====== Fragmento seleccionado

Cualquier dictador soñaría con una herramienta eficaz, barata y de uso generalizado, para obligar a sus súbditos a andar por la vida con la cabeza gacha, sin dialogar, ver ni cuestionar nada y creyendo sólo lo que el propio Estado le diga que debe creer, o el número de pares de zapatos que debe poseer para no pasar por ambicioso vulgar.
Los intentos por un sometimiento de tal alcance abundan en la historia y, por lo general, venían acompañados de un enorme aparato burocrático de vigilancia y control, donde todos espiaban a todos, y lleno de aterradores castigos para quien se saliera de la norma y/o el capricho del dictador.
Por supuesto, mantener este tipo de aparatos era costoso y podía implicar cualquier cantidad de errores humanos, voluntarios o no, además de llevar siempre implícito el riesgo de contraer el virus del librepensamiento, bicho mortal para la dictadura.
Imagino a Hitler, Stalin, Mussolini, Trujillo, Villeda o Castro, dedicándole tiempo, mucho tiempo, a pensar cómo resolver esta complicación práctica y, lo peor, sin encontrar la respuesta.

============
====== Filas mostradas

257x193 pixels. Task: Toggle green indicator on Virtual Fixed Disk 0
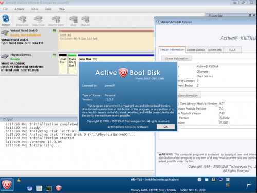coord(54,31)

============
====== Filas mostradas

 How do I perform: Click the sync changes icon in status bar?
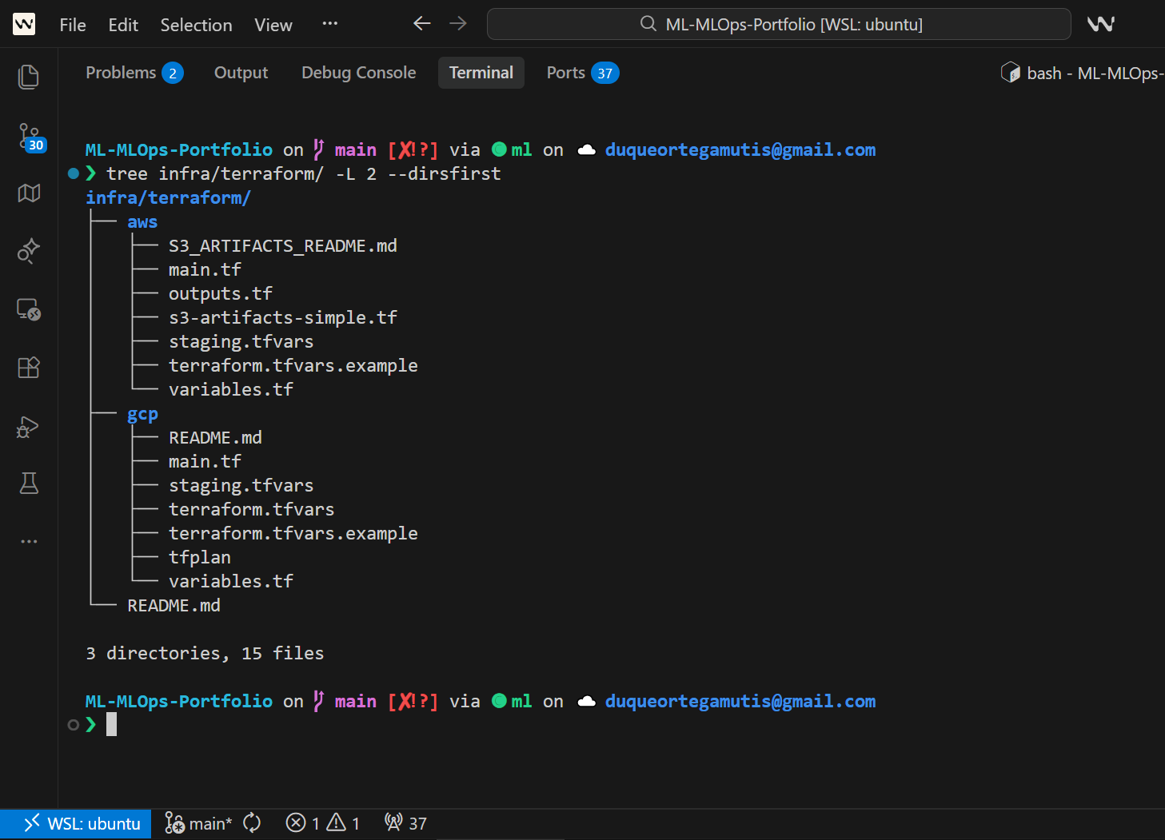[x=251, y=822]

============

- **Ejercicios propuestos**
(a) En el fragmento seleccionado, ¿qué virus se califica de bicho mortal para la dictadura?
(b) Prolongue el texto sobre los dictadores y el control de sus súbditos a partir de su última oración.

- **Conjunto de respuestas**
(a) El virus del librepensamiento.

(b)
Y es que esa respuesta tardó varias décadas en llegar, pero ya está aquí y parece que nadie se ha dado cuenta.
Se llama teléfono celular.
Basta observar un poco el flujo de personas que caminan por las banquetas en cualquier ciudad del mundo. Las personas van con la cabeza gacha, centrando su atención en una pantalla de 7 por 10 centímetros, sin prestar la menor atención a lo que ocurre a su alrededor, ni mucho menos dialogar o siquiera hablar. Ni pensar en que miren su entorno.
Toda la atención está en lo que pasa en esa pantalla y por lo general son cosas sin relevancia, proporcionadas por un sistema que no alimenta el pensamiento, sino el entretenimiento banal, justo para evitar que las personas piensen.
A este aditamento se suman los audífonos –los hay de infinidad de modelos—que completan el círculo para no escuchar nada, ni prestar atención a ninguna cosa distinta a la que se ve en la pantalla.
La tecnología ha logrado lo que ningún dictador antes alcanzó: el sometimiento absoluto de todas las personas y sin haber invertido apenas e incluso, obligando al propio ciudadano a comprar su grillete o, en este caso, su teléfono “inteligente” que además compran con gusto y con un sentido de logro proporcional al costo del aparato.

Muchos dirán con razón, que estos aparatos tienen detrás una tecnología inimaginable y su capacidad técnica no tiene límites, lo cual en sí mismo es una proeza del talento humano y, además, le permite a cualquiera acceder a verdaderos océanos de información relevante.
Todo esto es cierto. No hay duda. Y en efecto constituye un logro increíble de las habilidades del ser humano.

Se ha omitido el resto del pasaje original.